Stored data

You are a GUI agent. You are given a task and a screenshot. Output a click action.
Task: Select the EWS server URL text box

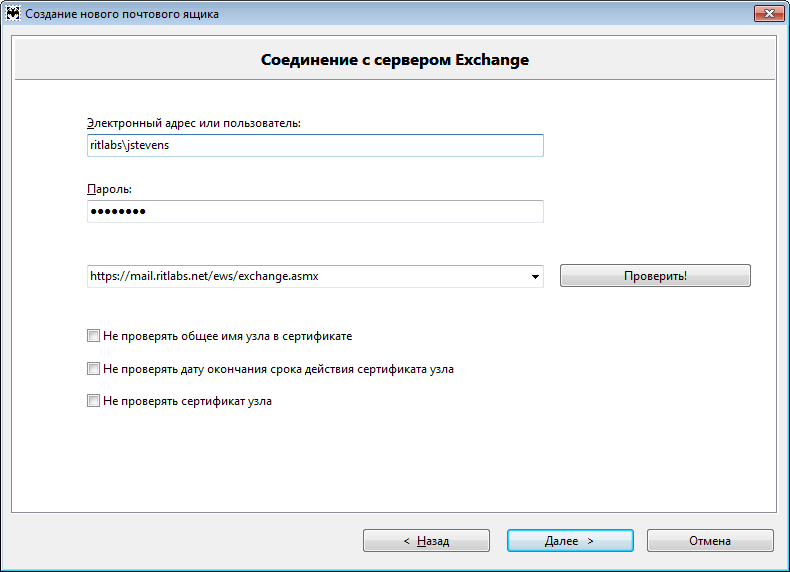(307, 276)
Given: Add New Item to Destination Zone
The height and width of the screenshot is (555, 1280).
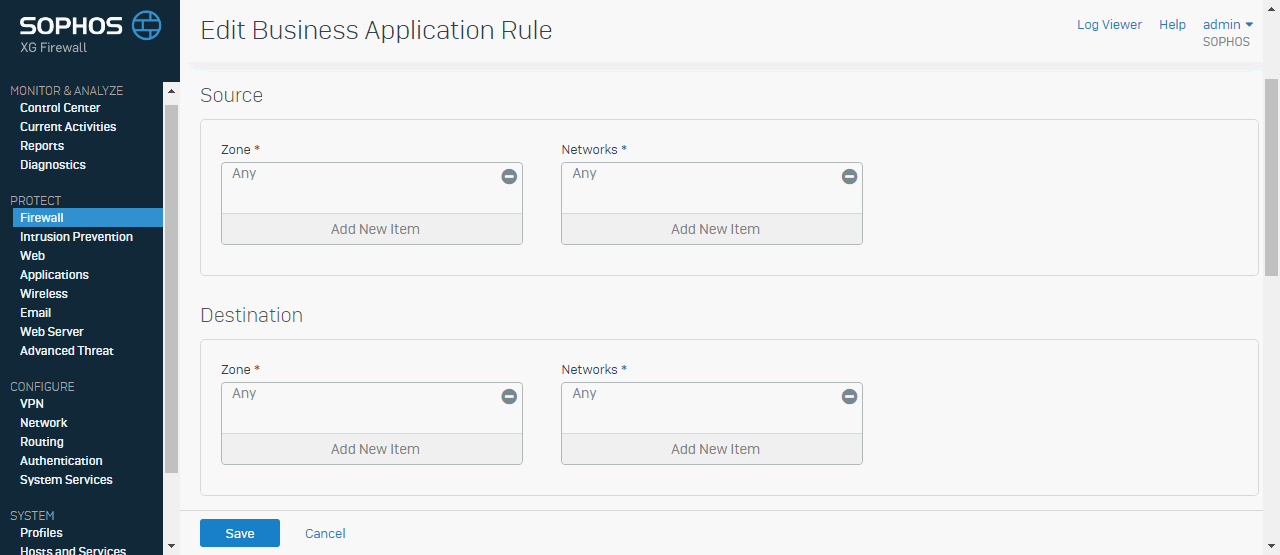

**What is being asked:**
Nothing but the lines from the one containing "Given: Add New Item to Destination Zone" through the last line of the records above should appear, each repeated exactly, with no pictures.

**Your solution:**
Given: Add New Item to Destination Zone
The height and width of the screenshot is (555, 1280).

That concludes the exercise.